Мне неизвестно, по каким причинам ему пришлось покинуть этот дом, и я не мог найти указаний на то, где он проживал до своей смерти, последовавшей в 1820 году. В наши дни в темном уголке кладбища Пер-Лашез, по дороге к Стене коммунаров, расстрелянных в мае 1871 года, у самой ограды лежит скромная плита, вся серая от дождей. Имя Дюпле, несколько раз повторяющееся на ней, совершенно не привлекает внимания посетителей. А между тем здесь покоится семья, тесно связанная с великой драмой революции. Матери здесь нет — она, как известно, исчезла в тюрьме, куда ее заключили. Но вот имя Мориса Дюпле, родившегося в Сен-Дидье-ля-Сов (департамент Верхней Луары) 23 декабря 1730 года и умершего в Париже 30 июня 1820 года. Вот его дочь Элеонора, возлюбленная невеста Робеспьера, умершая 64 лет от роду 26 июля 1832 года; вот сын Жак-Мишель, смотритель богаделен, родившийся в 1778 году и умерший в 1847-м.

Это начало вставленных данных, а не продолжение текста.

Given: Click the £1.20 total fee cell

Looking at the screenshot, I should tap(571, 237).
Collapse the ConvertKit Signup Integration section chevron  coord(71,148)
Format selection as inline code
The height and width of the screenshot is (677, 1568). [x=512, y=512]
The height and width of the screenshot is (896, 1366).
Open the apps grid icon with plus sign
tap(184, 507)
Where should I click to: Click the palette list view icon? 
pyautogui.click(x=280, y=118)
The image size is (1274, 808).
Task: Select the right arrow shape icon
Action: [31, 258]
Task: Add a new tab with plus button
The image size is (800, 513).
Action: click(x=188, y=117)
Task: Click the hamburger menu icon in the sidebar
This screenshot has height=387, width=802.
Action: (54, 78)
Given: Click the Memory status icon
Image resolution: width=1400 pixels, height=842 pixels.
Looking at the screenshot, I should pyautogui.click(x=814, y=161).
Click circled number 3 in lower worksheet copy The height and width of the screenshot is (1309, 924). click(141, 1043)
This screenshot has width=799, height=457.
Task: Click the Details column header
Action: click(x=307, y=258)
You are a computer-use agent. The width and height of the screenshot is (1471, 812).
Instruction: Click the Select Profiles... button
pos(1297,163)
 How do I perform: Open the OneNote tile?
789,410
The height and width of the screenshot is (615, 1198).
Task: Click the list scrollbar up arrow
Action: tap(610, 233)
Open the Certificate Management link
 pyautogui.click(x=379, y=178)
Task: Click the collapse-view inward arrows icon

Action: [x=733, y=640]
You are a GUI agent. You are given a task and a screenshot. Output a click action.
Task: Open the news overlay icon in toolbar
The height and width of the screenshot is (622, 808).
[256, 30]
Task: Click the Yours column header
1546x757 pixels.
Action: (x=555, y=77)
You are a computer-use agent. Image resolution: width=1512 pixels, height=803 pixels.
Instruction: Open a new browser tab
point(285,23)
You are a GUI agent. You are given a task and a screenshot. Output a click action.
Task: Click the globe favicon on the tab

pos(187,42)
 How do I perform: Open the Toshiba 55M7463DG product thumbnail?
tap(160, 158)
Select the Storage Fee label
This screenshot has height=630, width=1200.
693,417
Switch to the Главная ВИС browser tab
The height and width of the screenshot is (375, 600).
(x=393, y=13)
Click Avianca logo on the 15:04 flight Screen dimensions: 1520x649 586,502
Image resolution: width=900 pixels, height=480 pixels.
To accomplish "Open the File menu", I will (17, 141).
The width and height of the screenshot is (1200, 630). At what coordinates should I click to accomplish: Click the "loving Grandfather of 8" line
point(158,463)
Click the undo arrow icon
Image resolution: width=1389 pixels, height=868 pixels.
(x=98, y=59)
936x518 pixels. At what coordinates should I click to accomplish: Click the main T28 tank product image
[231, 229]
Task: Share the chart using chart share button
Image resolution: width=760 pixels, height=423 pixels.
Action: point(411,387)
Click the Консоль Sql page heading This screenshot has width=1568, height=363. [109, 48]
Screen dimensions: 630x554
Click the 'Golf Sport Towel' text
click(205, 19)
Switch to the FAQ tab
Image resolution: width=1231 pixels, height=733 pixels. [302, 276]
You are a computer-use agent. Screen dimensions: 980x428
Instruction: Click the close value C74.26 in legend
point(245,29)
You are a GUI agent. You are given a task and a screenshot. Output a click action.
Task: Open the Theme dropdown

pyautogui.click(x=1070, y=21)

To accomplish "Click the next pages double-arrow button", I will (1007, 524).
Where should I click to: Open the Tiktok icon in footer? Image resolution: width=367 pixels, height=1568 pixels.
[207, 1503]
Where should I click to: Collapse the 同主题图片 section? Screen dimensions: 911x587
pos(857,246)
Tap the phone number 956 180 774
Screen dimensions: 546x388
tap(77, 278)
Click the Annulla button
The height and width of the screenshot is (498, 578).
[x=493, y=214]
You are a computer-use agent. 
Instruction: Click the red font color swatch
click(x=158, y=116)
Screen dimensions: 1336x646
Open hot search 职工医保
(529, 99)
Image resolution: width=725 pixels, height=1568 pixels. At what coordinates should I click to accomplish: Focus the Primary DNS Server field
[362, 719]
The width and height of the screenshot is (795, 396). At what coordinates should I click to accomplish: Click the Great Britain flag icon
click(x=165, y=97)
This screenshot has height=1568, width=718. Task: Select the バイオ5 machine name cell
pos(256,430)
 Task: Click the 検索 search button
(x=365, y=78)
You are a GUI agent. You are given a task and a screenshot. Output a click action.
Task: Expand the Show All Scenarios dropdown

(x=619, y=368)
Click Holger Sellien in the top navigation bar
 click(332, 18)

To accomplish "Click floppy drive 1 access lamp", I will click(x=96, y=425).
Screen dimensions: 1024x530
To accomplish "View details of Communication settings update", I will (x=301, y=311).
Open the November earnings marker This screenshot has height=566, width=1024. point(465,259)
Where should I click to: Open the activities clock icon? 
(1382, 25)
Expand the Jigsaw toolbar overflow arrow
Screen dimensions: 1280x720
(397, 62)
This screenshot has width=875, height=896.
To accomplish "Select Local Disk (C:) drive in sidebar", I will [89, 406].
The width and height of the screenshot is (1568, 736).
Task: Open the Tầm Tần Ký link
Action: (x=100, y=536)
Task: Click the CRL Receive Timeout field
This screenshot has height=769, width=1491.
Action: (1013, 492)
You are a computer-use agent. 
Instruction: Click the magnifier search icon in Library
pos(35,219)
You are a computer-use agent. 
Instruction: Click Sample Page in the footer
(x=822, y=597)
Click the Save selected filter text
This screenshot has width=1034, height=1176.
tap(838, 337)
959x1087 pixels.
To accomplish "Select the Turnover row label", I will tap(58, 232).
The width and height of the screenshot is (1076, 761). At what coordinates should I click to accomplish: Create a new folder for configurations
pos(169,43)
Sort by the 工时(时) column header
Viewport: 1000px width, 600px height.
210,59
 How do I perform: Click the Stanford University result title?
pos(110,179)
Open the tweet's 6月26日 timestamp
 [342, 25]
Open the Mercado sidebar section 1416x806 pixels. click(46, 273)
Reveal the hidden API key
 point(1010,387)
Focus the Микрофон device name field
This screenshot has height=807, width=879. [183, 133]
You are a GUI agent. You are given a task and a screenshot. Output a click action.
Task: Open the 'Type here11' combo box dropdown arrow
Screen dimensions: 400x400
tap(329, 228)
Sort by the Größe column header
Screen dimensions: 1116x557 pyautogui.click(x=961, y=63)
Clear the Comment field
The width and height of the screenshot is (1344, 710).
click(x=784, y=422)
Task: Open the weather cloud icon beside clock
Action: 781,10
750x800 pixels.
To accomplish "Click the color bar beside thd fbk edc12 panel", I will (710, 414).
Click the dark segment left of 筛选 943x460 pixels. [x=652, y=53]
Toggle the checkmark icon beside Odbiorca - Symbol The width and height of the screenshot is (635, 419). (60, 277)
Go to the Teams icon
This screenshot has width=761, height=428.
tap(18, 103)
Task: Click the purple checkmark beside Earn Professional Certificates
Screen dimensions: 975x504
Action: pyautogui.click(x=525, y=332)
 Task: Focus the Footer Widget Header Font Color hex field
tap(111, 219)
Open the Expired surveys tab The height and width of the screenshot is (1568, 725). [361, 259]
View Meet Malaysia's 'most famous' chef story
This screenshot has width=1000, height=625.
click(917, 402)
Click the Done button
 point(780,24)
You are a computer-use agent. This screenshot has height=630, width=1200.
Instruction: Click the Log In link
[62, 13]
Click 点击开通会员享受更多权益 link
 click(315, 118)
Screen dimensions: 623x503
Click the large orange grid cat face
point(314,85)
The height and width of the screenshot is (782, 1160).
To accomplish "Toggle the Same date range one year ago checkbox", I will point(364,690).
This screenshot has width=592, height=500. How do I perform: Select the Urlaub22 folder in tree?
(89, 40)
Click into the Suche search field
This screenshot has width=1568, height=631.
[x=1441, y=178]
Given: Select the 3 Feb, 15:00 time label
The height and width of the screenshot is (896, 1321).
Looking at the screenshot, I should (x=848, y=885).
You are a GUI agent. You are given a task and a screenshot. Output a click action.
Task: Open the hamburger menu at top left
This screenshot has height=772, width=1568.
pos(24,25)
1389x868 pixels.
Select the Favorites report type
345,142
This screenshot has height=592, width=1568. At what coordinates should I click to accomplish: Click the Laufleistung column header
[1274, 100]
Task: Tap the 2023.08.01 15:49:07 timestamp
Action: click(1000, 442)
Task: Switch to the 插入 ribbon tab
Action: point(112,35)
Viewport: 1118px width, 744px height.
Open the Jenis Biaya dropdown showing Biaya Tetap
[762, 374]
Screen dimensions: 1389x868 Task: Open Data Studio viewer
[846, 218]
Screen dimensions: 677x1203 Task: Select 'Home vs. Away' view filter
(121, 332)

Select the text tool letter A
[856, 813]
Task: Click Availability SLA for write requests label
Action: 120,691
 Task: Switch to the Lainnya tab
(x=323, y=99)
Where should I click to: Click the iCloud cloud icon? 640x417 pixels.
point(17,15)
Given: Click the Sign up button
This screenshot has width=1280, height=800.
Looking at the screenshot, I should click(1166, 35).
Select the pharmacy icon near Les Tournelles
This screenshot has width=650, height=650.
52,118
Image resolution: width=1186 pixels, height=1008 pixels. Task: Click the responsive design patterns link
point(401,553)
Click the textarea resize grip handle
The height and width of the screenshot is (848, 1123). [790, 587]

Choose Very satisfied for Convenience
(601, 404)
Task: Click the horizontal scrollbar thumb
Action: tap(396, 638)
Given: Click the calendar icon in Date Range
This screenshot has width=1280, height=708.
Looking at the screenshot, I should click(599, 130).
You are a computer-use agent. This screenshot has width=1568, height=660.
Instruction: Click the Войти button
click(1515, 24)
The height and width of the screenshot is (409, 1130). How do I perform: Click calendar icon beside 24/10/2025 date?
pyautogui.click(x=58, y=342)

Только теперь, заканчивая это воспроизведение интимной жизни хозяев Робеспьера, я замечаю, что внес в свой труд много мелочей, способных растрогать читателя. И отнюдь не потому, что герой, который, поселившись у Дюпле, принес с собой проклятие в его дом, внушает мне чувство высокого энтузиазма. Но если побежденные Термидора не внушают симпатий, то победители заслуживают их еще менее. Кроме того, изучая исторических персонажей в их частной жизни, начинаешь замечать, что под маской, наспех намалеванной для потомства, скрывается человек, что вокруг него и ради него жили и страдали другие люди, что они плакали и умирали. Эти интимные драмы куда интереснее официальной трагедии истории, потому что они искренни, и сердце, каким бы оно ни было черствым, всегда играет в них первую роль.